In a choir, you keep singing to cover others when they need to breathe, just as they keep singing when you breathe. Activism works the same way: others show up when you can’t. There’s no gap when someone leaves—the line is never really broken. That’s been a comfort, but it’s also been an ache. I’m glad there’s no hole where I used to stand, because that would leave the people I care about exposed. But I can’t step up to give them a rest when they need one, no matter how much I want to. Saying “I’m with you in spirit” isn’t too different from offering thoughts and prayers. That’s never going to feel like enough, no matter how much of my heart is behind it. 

I need to learn to treat myself like I treat others who have to step back because of circumstance or self-care: with the grace of unconditional forgiveness and appreciation from what they can do with what they have, from where they are at that moment. Here is where I am, and I need to have faith that I’m doing good work and so are they. We’re fighting the same unjust systems on different fronts. And when we win, we’ll meet in the middle and embrace.

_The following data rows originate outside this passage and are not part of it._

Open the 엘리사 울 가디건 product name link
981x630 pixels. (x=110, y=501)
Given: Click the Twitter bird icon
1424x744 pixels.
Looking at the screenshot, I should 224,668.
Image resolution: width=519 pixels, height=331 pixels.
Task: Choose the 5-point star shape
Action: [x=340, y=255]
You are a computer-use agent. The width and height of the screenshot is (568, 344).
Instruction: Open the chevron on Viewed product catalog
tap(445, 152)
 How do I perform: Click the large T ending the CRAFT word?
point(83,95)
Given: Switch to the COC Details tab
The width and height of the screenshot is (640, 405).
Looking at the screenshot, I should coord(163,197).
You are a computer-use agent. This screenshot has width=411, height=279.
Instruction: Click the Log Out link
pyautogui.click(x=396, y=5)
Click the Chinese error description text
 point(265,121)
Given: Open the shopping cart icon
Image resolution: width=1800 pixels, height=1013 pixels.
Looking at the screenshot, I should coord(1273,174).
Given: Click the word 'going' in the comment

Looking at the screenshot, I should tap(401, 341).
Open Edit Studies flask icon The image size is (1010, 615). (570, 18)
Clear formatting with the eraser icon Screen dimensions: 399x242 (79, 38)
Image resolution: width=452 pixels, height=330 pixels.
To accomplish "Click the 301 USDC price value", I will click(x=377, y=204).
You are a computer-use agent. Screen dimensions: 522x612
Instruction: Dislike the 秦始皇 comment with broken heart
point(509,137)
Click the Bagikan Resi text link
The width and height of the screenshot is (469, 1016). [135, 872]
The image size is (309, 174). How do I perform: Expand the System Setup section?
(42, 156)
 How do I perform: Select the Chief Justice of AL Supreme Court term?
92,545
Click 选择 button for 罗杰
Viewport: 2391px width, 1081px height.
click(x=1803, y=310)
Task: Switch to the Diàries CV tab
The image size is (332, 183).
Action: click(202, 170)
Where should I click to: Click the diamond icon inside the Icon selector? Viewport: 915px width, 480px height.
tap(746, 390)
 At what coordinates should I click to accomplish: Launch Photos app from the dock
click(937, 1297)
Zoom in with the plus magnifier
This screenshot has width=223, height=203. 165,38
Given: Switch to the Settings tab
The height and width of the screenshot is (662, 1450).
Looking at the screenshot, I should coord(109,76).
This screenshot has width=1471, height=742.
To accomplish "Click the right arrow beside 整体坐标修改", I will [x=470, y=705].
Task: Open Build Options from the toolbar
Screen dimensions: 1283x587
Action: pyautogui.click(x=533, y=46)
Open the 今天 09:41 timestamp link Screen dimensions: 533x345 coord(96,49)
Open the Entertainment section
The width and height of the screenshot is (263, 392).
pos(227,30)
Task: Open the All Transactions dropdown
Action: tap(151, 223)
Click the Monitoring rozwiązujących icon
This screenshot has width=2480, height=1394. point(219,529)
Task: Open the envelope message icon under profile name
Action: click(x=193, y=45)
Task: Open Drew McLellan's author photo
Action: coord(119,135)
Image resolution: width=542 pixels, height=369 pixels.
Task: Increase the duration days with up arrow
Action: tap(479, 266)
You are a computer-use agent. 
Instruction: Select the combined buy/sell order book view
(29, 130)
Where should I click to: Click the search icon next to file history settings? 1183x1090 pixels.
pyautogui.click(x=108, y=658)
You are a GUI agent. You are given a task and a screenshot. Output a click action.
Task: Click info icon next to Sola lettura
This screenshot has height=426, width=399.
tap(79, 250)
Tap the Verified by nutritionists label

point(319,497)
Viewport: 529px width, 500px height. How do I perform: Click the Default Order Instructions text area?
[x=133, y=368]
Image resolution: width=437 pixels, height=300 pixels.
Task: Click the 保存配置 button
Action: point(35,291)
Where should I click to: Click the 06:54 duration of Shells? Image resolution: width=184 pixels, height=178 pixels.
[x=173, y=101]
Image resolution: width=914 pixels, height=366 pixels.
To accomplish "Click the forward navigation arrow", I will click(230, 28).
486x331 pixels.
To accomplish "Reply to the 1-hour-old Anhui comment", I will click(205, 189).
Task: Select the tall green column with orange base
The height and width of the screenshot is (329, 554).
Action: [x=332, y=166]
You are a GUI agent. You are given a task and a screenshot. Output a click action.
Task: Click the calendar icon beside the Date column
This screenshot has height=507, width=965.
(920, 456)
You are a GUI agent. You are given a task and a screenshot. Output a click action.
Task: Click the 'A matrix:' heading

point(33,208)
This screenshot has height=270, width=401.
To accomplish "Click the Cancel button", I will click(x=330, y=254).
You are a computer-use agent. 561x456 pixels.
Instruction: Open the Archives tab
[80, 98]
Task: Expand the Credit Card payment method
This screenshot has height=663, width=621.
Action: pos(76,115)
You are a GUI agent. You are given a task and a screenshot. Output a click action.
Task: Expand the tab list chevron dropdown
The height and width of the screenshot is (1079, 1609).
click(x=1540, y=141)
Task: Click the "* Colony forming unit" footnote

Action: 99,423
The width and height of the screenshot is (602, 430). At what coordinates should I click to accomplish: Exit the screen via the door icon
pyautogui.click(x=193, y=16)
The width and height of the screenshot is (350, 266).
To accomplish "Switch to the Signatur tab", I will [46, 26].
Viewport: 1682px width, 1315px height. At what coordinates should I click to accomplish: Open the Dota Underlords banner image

Keeping education at the table, not on the menu

I attended an event hosted by Aotearoa Educators Collective recently. They screened the excellent documentary “Multiple Choice”, directed by Ted Dintersmith, which explores the unique execution of combined academic and vocational training at the John Handley High School and Innovation Center in Winchester, Virginia. After the film, a panel of guests addressed the ways the movie’s message related to the current shifts in Aotearoa New Zealand’s curriculum under the current right-wing government. 

After some discussion of the ways education has been used as a political football (both in terms of knocking it all over the field as well as point-scoring opportunities), an audience member asked the guests, somewhat desperately, how to keep politics out of educational policy. I jolted in my seat as my brain shouted out, “You can’t!” 

Now, I have about 45 years experience at masking these intrusively loud opinions (okay, that’s entirely debatable—I know plenty of people who’d say I’ve never mastered that skill completely), so I was able to mostly keep my mouth shut. I did whisper to my companion, “That’s the wrong question,” but otherwise held my tongue until my chance to contribute to the discussion.

I absolutely get where this person was coming from. It seems wildly illogical that educational content and funding get shoved back and forth by every change in the political winds—why shouldn’t enough money for schools and teachers with the highest standards be a nonpartisan issue? Why don’t education experts and subject specialists design curriculum that everyone can agree does the best job of helping kids learn what they need to be good citizens with a bright future? I mean, it only makes sense! Why does politics have to enter into this at all?

I regret to inform you, however, that politics is all over this and always will be. Politics is about deciding who a government should serve and how best to collect and distribute resources to perform that service. The differences among parties and politicians come from the different answers to all the things that go into those decisions: taxation, budgeting, social programmes and services, among many others. As long as there is disagreement about these things, politics is going to influence education.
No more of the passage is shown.